Manteigas, Mesa

Matação na Vinha Morta.

O dia da matança do porco é feito de rituais. Os homens matam e limpam o animal. As mulheres transformam o sangue. E assim se fazem as morcelas.

À volta do alguidar as vozes das mulheres ajudam a esquecer a tarefa monótona de encher as tripas para as morcelas. Ali, no lugar da Vinha Morta, em Manteigas, o trabalho é muito e demorado apesar das mãos rápidas e certeiras.

Bem cedo, após o sol nascer, cinco homens apoiaram o sangrador na empreitada mortal. Abriram o bicho, limparam-no e penduraram-no pelas pernas traseiras no chambaril, um pedaço de madeira em forma de arco. A faina masculina acabou a meio da manhã. Um ou dois dias depois de a carne maturar com o frio de Fevereiro e perder a rigidez da morte, ainda terão de cortar o porco. Cada parte, consoante a sua função, será congelada, salgada ou utilizada para fazer novos enchidos como farinheiros e chouriços. Nada se perde.

O sangrador.

O sangrador.

Tábua da matação.

Tábua da matação.

Cinco mulheres têm pela frente um dia cheio. Entremeiam as horas com histórias de hoje e memórias antigas. Espicaçam as solteiras com os seus possíveis pretendentes. Recordam o casamento de Ana Abrantes Pires quando tinha 19 anos. “Houve arroz doce feito num caldeiro com leite de cabra e ovelha. Batatas com chibo [carneiro velho], queijo, bolos de crista e de leite. Arroz com miúdos do chibo e das galinhas. E canja de galinha velha”, conta a noiva passados 54 anos, agora no papel de dona do porco e responsável pela matança.

Perto da lareira Ana Maria Massano, 64 anos, não deixa um pormenor por explicar. “Antes de cozer as morcelas no caldeiro” com água é preciso “deitar um punhado de sal”. O primeiro enchido entra na grande panela protegido pela benção: “Em nome do Pai, do Filho e do Espírito Santo e pelas alminhas no purgatório”.

Durante a manhã havia sido ela a aparar (apanhar) o sangue do porco numa bacia. Juntamente com uma amiga e a sua prima Ana Abrantes Pires desinfetou no ribeiro as tripas do porco com sal e sabão azul e branco.
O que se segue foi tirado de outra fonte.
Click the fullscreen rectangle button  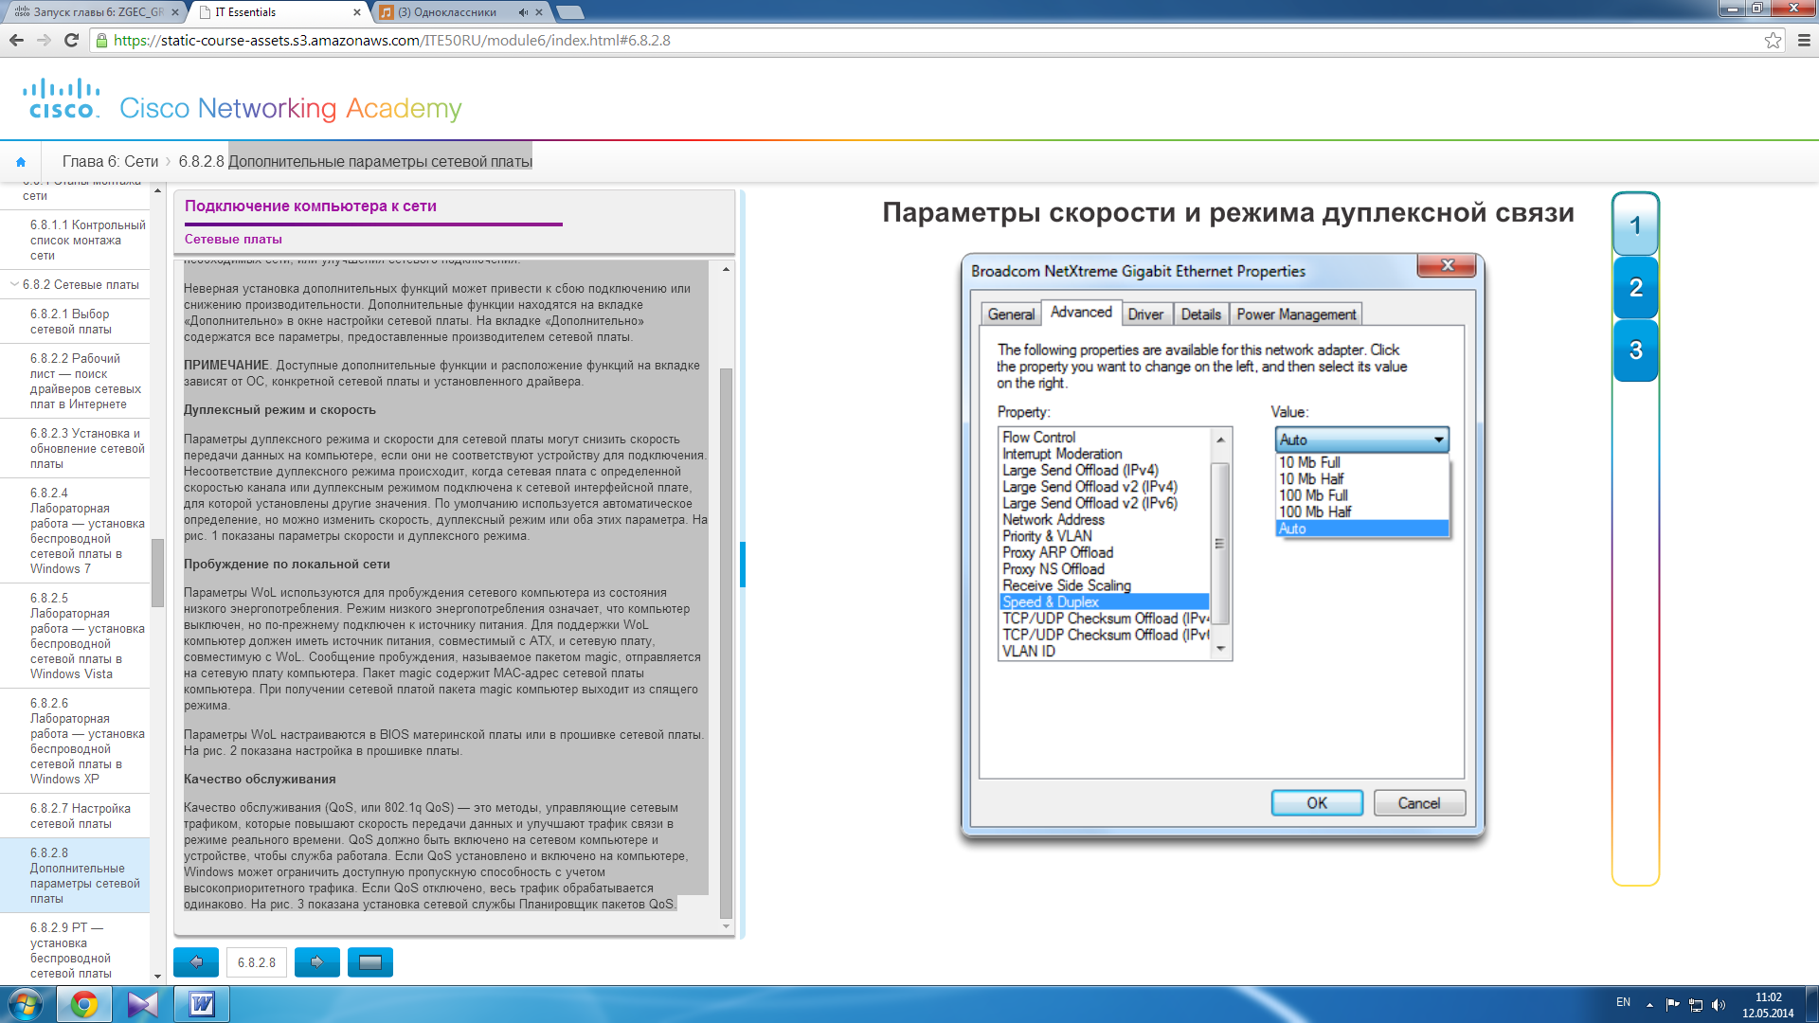click(x=369, y=962)
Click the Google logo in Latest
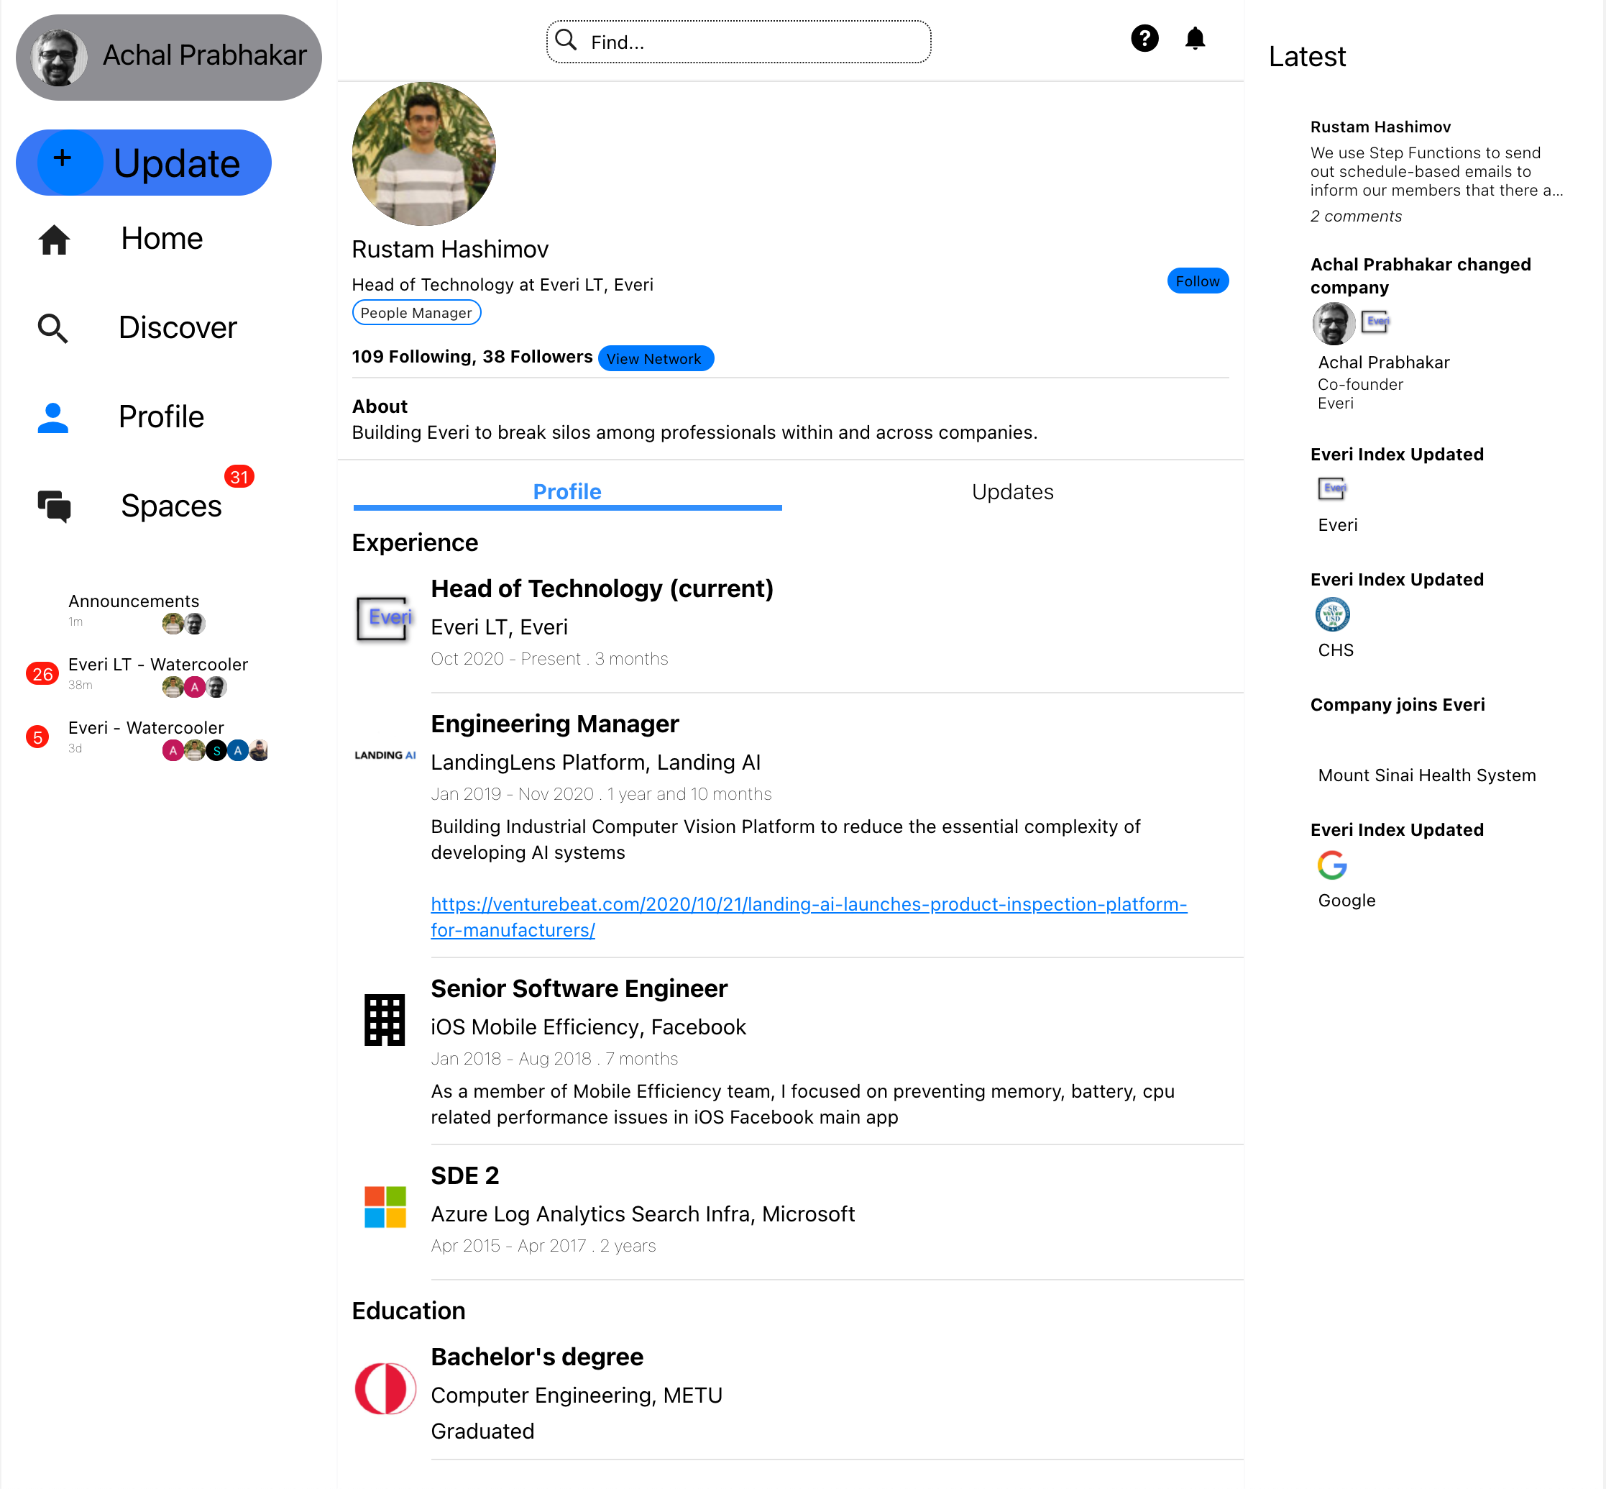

Os maus odores foram afastados com laranja e aguardente.

A caminho do ribeiro.

A caminho do ribeiro.

Tripas desinfetadas com laranja e aguardente.

Tripas desinfetadas com laranja e aguardente.

No fogão o almoço da matação (matança) esteve a cozinhar, lentamente, durante quase todo este processo. Feijões caseiros cultivados nos terrenos soalheiros da Vinha Morta, morcela, carnes de porco, cebola crua, pão, vinho… Elas comem com alguma pressa. Eles atrasam-se, sentados à mesa, a descansar do trabalho matinal.

almoço-media

Antes de colocarem as tripas nas enchedeiras (pequeno funil de metal), as mulheres cortaram-nas à medida (cerca de 20 cm) e costuraram uma das pontas com um nagalho (pedaço de fio de algodão). Em torno do alguidar atestam as tripas e atam-nas. No seu interior está o sangue do porco morto de manhã cedo. Foi cozido e temperado com salsa, cominhos, sal, pão e gorduras entre outros ingredientes.

Sangue, pão, salsa e cominhos.

Sangue, pão, salsa e cominhos.

Fios para atar as morcelas.

Fios para atar as morcelas.

A maior quantidade de enchido foi feita com tripas de meada, compradas no talho ou na feira, previamente demolhadas. Depois de cozidas e penduradas nos paus para o fumeiro somam-se dez dúzias de morcelas. Todavia, apenas 27 ficaram protegidas pela tripa do porco morto na matação no lugar da Vinha Morta.

Panela para cozer as morcelas.

Panela para cozer as morcelas.

Para avivar o lume.

Para avivar o lume.

Enchidos no fumeiro.

Enchidos no fumeiro.

Nota: Esta reportagem foi feita a 26 de Fevereiro de 2013.